Y luego está el tramo final. Ese tercer acto que divide a parte del público y que, sin embargo, es la culminación lógica —y brillantemente desquiciada— del viaje propuesto. Cuando Hereditary se adentra definitivamente en el territorio de lo sobrenatural, lo hace sin complejos, sin disculpas y con una carga simbólica que remite tanto a los cultos ocultistas como al fatalismo de las tragedias clásicas. No es un giro gratuito: es la revelación de que todo estaba predestinado desde el principio. Que los personajes no tenían escapatoria. Que la verdadera maldición no es el demonio, sino la inevitabilidad.
Porque Hereditary, en el fondo, es una película sobre la impotencia. Sobre lo poco que podemos hacer frente a las fuerzas que nos superan: el dolor, la pérdida, el legado familiar, la enfermedad mental. Annie no puede salvar a su familia. Peter no puede escapar de su destino. Nadie puede cambiar la narrativa que ya ha estado escrita por delante. Y esa idea, más que cualquier susto, es lo que hace que Hereditary se quede en el cuerpo.

*LOS DATOS:*
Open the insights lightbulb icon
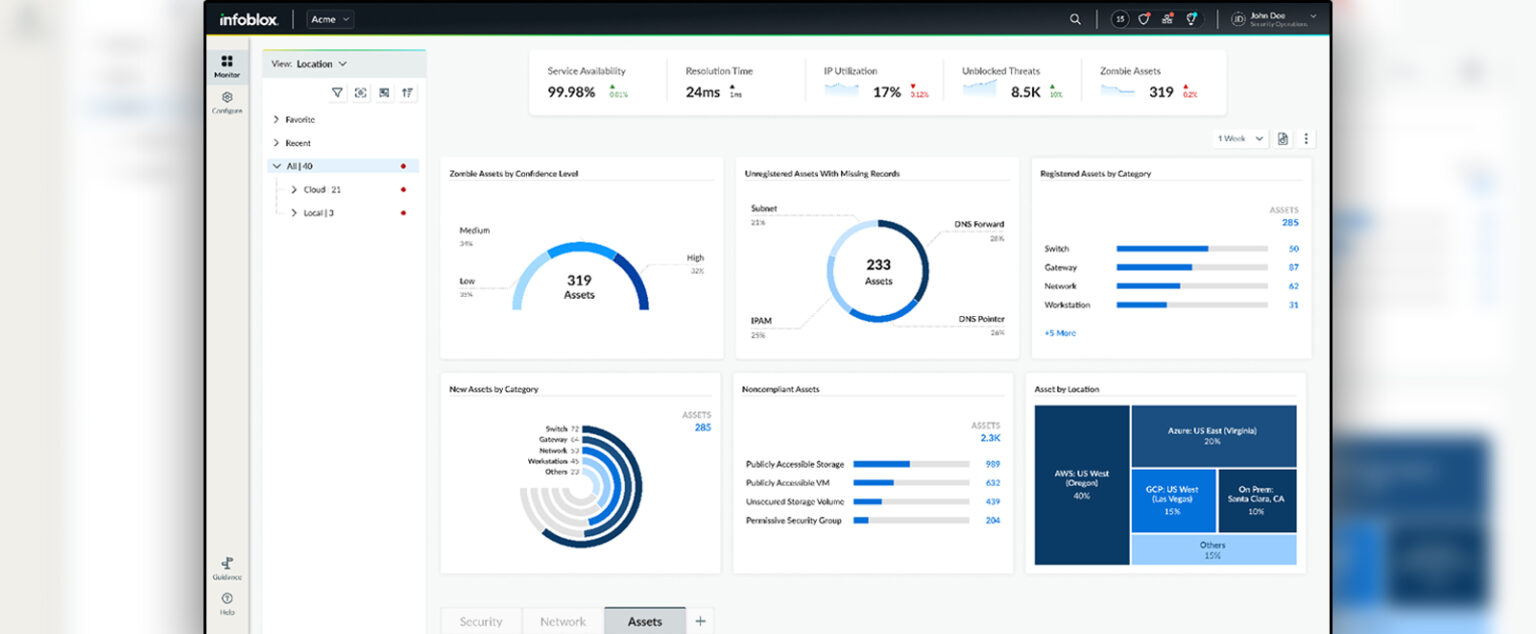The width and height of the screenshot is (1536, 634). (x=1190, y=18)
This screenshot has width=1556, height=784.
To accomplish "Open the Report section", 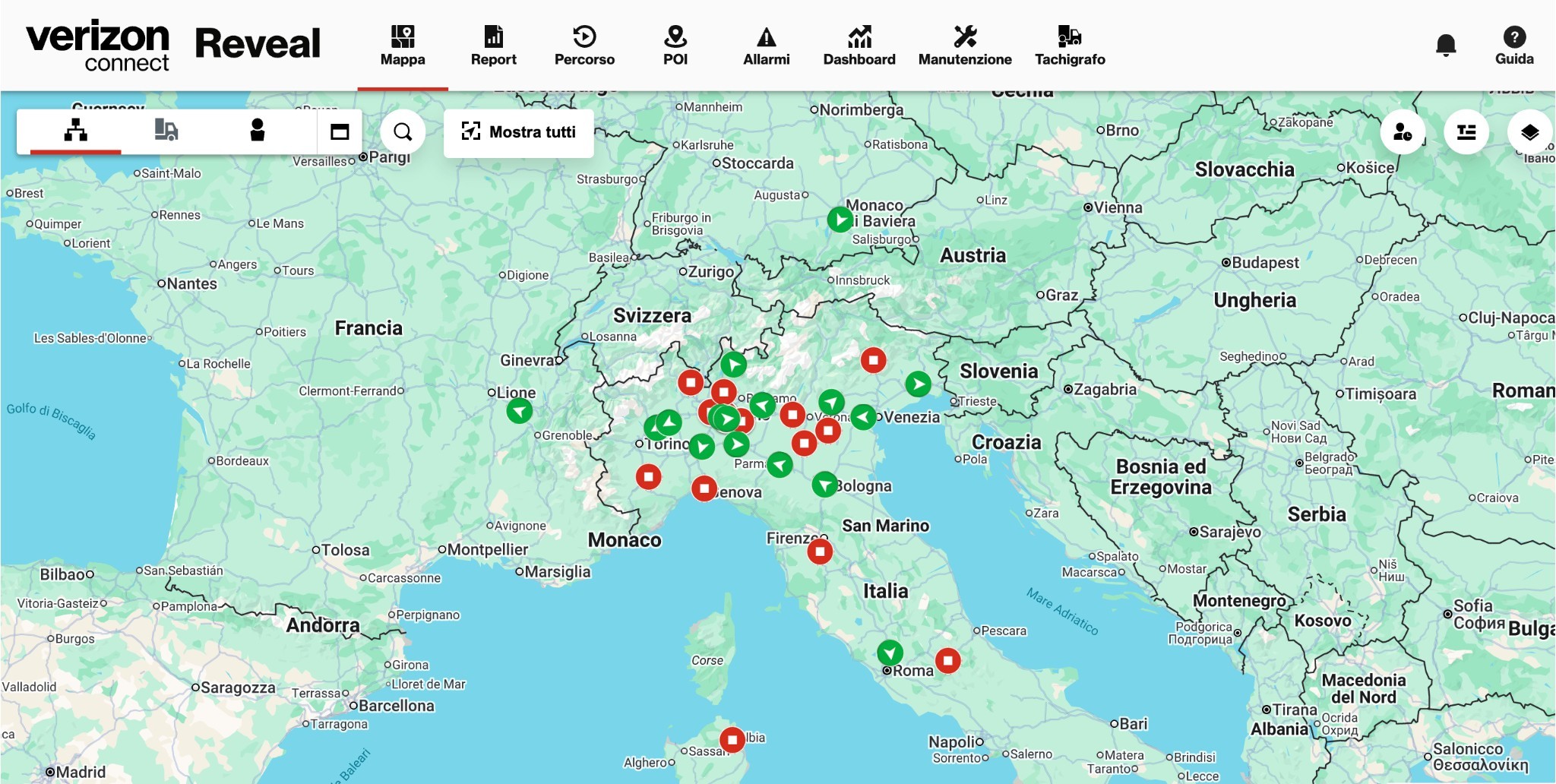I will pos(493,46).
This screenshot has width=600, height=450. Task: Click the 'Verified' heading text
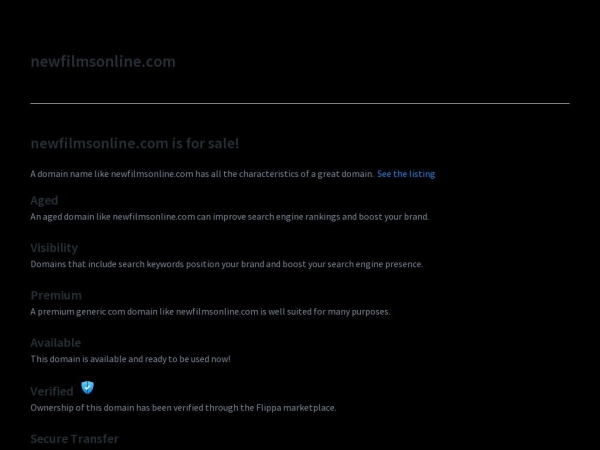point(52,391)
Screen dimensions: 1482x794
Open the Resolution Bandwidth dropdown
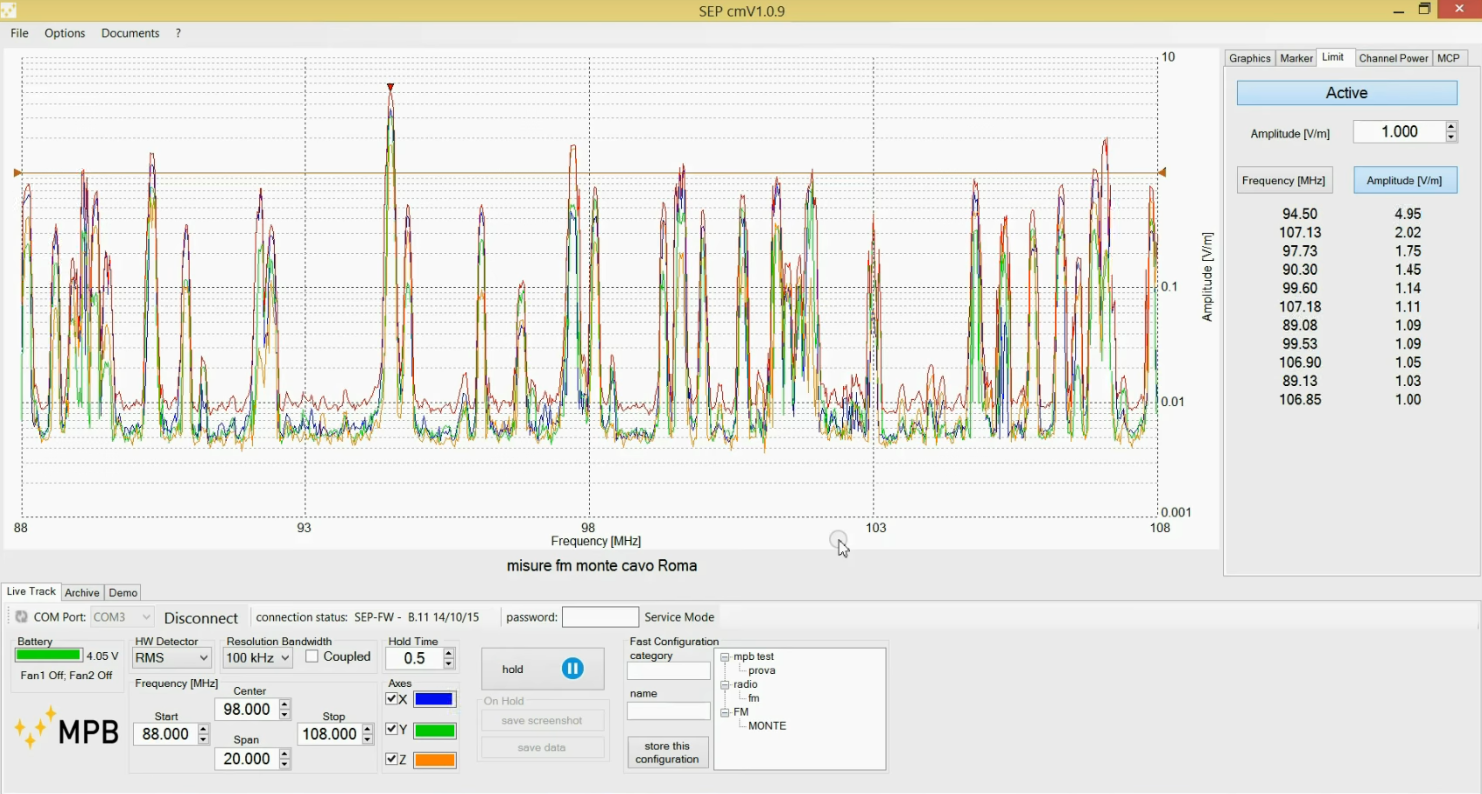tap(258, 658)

* * *

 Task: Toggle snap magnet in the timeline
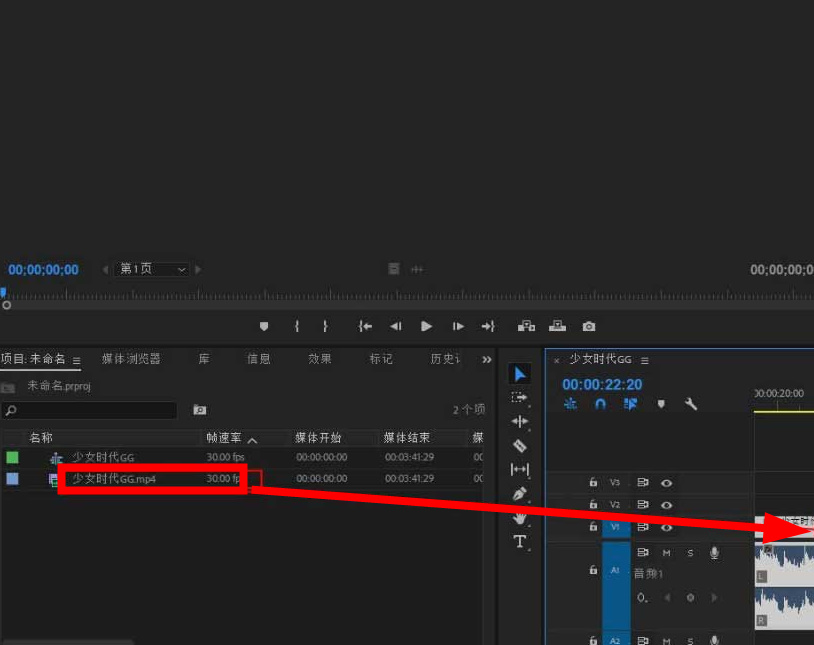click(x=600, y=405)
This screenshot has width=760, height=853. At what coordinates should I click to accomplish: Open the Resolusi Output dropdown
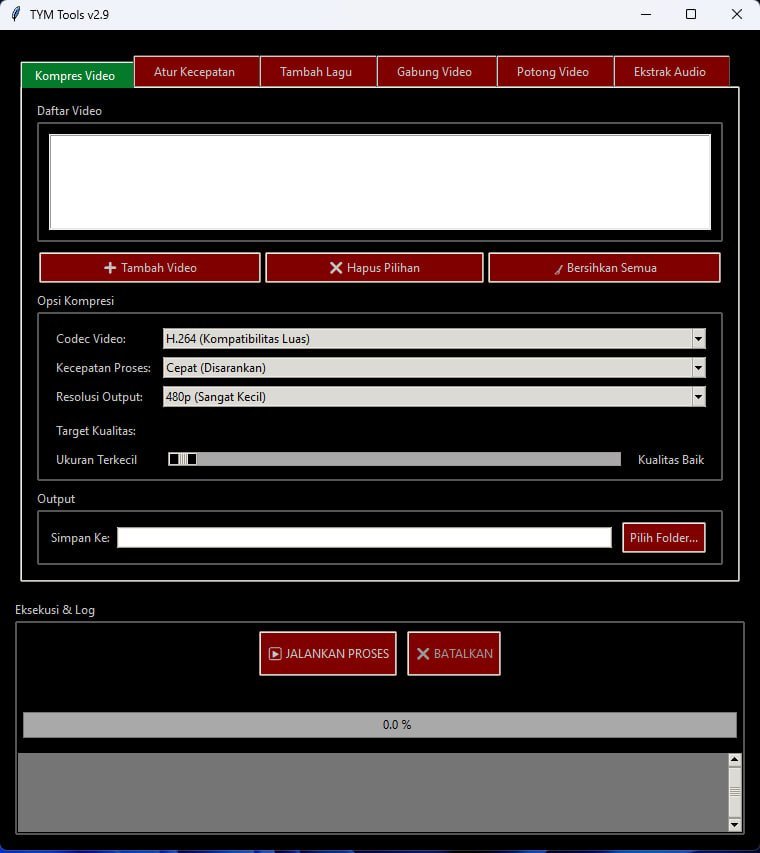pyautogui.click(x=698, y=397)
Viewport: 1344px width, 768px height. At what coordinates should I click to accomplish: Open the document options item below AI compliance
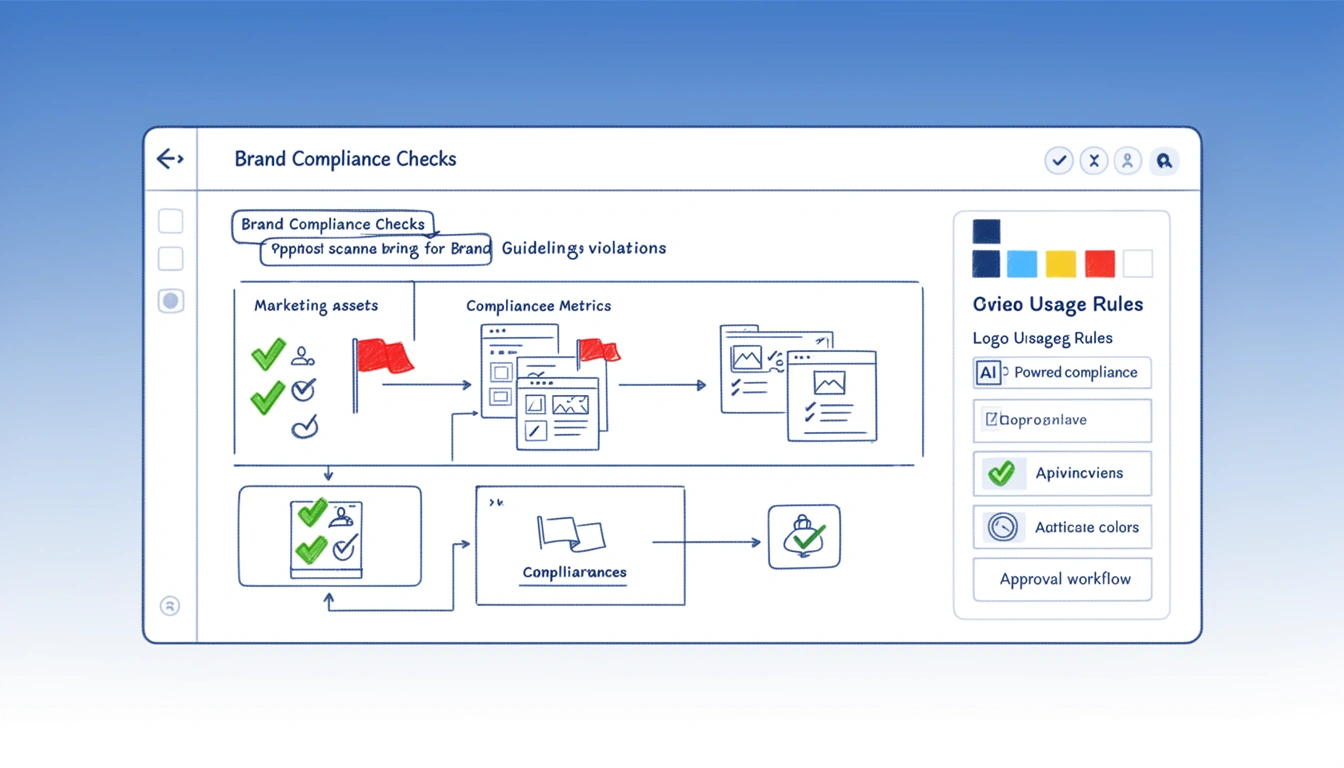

* * *

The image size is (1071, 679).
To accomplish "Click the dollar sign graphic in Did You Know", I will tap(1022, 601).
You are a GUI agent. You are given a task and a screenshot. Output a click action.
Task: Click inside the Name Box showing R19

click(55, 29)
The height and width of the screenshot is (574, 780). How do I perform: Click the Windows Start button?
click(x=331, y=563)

*APLICA LO LEÍDO:*
(a) Según el fragmento sobre Hereditary, ¿cuál es la verdadera maldición?
(b) Transcribe sin cambios el pasaje del fragmento sobre Hereditary que empieza en "Y luego está" y termina en "sino la inevitabilidad.".

*RESPUESTAS:*
(a) La inevitabilidad, no el demonio.

(b)
Y luego está el tramo final. Ese tercer acto que divide a parte del público y que, sin embargo, es la culminación lógica —y brillantemente desquiciada— del viaje propuesto. Cuando Hereditary se adentra definitivamente en el territorio de lo sobrenatural, lo hace sin complejos, sin disculpas y con una carga simbólica que remite tanto a los cultos ocultistas como al fatalismo de las tragedias clásicas. No es un giro gratuito: es la revelación de que todo estaba predestinado desde el principio. Que los personajes no tenían escapatoria. Que la verdadera maldición no es el demonio, sino la inevitabilidad.